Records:
━━━━━━

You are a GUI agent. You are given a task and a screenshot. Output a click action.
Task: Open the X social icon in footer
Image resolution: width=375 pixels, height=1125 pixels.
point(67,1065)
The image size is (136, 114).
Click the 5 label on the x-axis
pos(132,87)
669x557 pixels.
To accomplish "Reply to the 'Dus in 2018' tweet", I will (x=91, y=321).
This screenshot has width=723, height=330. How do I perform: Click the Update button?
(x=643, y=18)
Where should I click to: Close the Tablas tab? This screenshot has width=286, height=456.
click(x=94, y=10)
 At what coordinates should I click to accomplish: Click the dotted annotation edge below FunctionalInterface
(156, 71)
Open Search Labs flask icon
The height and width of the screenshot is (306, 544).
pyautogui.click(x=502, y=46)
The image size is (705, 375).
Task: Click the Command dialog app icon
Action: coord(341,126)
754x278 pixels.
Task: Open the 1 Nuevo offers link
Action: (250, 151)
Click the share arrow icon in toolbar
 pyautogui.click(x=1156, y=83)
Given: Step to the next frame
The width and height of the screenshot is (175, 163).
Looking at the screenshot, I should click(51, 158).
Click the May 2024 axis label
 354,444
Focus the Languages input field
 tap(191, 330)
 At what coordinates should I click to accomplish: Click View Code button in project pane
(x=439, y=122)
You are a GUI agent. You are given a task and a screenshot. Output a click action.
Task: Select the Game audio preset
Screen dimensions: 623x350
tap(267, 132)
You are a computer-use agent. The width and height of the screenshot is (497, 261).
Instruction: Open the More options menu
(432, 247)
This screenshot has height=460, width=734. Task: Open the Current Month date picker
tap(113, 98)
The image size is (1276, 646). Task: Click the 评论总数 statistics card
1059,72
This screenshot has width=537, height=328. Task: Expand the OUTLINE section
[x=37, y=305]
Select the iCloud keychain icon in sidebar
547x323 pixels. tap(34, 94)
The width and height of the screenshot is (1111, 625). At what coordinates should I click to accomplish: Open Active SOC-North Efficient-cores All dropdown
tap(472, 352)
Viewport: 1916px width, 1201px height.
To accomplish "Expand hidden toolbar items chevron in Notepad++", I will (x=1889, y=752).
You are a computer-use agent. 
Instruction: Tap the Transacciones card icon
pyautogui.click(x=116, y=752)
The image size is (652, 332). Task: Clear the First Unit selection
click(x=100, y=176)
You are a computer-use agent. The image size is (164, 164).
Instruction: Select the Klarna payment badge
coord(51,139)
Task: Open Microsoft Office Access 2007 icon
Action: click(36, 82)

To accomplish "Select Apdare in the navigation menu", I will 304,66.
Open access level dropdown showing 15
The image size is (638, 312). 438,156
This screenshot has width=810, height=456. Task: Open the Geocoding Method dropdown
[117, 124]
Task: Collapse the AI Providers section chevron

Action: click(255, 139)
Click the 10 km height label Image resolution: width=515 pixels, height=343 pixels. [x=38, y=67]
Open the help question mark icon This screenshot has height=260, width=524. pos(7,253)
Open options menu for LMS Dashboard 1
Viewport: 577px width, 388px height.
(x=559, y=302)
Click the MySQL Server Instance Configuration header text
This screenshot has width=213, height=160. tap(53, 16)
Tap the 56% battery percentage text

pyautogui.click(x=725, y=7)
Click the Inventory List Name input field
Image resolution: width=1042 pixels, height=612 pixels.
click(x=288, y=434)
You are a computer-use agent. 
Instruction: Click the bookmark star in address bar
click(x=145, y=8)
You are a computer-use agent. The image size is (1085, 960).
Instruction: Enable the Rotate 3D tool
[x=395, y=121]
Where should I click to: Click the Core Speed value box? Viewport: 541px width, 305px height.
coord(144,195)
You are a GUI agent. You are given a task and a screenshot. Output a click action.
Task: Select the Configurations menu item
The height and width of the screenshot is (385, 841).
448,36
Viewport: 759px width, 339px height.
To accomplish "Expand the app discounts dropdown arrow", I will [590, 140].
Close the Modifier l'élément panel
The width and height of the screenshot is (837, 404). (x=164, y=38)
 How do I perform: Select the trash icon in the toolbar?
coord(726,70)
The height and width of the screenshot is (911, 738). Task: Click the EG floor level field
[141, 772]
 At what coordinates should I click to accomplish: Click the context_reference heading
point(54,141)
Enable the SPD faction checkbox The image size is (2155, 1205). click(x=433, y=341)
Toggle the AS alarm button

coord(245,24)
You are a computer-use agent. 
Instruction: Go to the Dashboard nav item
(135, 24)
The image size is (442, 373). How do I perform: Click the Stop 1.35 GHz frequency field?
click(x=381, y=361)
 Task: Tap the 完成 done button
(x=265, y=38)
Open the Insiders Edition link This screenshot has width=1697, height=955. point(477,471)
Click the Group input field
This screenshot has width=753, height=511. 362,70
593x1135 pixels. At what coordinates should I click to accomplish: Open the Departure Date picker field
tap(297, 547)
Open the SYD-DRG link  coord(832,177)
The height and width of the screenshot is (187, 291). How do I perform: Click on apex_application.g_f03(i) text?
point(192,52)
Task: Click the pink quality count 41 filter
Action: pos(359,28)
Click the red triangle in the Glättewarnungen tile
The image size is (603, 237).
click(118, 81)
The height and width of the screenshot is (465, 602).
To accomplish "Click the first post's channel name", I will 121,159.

━━━━━━

Given exercise: Reproduce everything in the listing from the line containing "the context_reference heading" down to the line containing "coord(245,24)", changing "checkbox" to "check box" and leaving everything else unchanged.

Solution to the exercise:
 At what coordinates should I click to accomplish: Click the context_reference heading
point(54,141)
Enable the SPD faction check box The image size is (2155, 1205). click(x=433, y=341)
Toggle the AS alarm button

coord(245,24)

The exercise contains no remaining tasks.